Ей помогает подняться мужская рука, Маринка краснеет и огрызается:
— Сама бы справилась!
— Вы уже справились, — нет, это не голос Полевого. — Вы отлично справились с боевой задачей.
Она поднимает глаза и видит командующего.
— Справились?.. А зачем? — Маринка смотрит в спокойные зеленовато-серые глаза и, неожиданно для себя, срывается на крик: — Там и так всё горело! Толку-то с того, что мы бутылками пошвырялись?!
Почему-то становится тихо. Так тихо, что слышно, как испуганно выдохнула Галочка — она ближе всех к Маринке.
— Толк есть, просто вы его оценить не можете, — старший майор как-то непонятно, но точно без злости смотрит на неё. Смотрит сверху вниз — Полынина хорошо если до плеча ему макушкой достанет — но не нависает… и вообще, с удивлением понимает Маринка, он на равных держится.
Командующий оглядывает экипажи и продолжает чуть громче, обращаясь уже ко всем:
— Даже мы точно не оценим, какой урон вы нанесли врагу. Одно ясно — немцы тут надолго застряли. И не просто под Дмитровском, а на пути в Москву, — встречает, не отворачиваясь, порыв ветра, едва заметно переводит дух и поправляет фуражку. — Не люблю я громкие слова, да и говорить их, когда боевые друзья погибли… но сегодня, товарищи, мы с вами начали рыть могилу гитлеровскому блицкригу. Я верю, что тут, на орловской… — замялся, поправился: — и на курской земле, мы его и похороним, — посмотрел на часы. — Всё, давайте к делу. Вы, — кивнул на Маринку, — летите со мной. Остальные получат дальнейшие распоряжения от товарища Одинцова.

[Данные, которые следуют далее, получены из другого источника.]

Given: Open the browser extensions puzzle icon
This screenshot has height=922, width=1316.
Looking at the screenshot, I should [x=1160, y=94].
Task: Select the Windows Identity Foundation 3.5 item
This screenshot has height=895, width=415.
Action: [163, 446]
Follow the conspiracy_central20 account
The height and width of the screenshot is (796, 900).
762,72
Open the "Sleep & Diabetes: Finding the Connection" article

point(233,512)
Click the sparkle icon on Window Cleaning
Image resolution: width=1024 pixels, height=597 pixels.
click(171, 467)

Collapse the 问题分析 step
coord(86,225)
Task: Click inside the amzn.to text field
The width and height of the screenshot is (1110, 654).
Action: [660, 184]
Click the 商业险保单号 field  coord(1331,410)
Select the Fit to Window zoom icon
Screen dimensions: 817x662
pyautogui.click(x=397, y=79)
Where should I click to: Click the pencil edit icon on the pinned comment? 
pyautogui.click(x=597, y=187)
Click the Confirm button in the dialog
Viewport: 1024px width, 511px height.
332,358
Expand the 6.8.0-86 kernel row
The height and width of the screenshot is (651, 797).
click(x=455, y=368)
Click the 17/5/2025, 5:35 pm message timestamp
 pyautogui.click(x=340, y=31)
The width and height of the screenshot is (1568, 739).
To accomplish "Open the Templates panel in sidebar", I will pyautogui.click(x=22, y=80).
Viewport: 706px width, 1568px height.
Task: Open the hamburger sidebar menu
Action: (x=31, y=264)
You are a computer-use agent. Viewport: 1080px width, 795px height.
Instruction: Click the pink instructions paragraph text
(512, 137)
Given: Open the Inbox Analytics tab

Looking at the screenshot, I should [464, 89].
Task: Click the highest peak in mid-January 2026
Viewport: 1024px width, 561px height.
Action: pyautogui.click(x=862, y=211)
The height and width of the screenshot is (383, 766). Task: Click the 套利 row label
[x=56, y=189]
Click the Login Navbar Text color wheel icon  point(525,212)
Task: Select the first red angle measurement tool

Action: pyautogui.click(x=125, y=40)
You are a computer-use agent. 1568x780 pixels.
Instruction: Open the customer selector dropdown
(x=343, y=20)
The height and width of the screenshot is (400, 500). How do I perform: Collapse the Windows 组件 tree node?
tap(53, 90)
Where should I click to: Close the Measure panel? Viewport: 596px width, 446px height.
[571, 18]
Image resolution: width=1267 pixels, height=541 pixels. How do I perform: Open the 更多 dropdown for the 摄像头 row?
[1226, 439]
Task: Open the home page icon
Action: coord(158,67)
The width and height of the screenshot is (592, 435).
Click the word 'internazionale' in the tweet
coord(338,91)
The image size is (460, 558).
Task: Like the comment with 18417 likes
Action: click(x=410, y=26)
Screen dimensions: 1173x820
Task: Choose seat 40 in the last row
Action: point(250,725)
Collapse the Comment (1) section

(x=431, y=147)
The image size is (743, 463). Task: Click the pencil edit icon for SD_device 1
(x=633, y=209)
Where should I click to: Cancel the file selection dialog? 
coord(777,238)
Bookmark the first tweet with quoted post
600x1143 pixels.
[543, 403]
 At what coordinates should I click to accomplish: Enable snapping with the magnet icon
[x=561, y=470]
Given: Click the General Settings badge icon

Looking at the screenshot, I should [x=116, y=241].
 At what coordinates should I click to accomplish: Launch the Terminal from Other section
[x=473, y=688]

— То есть как это — лечу? — растерянно переспросила Маринка.
— В качестве пилота. Пока что ни вы, ни я крылья не отрастили, чтобы перемещаться по воздуху каким-то иным способом, — старший майор усмехается, но его тон становится жёстким. — И если вы действительно намерены быть военным лётчиком, отвыкайте обсуждать приказы и действия командиров.
Полынина больше ничего не говорит. И даже старается не хмуриться…
…И не краснеть, затылком чувствуя взгляд пассажира.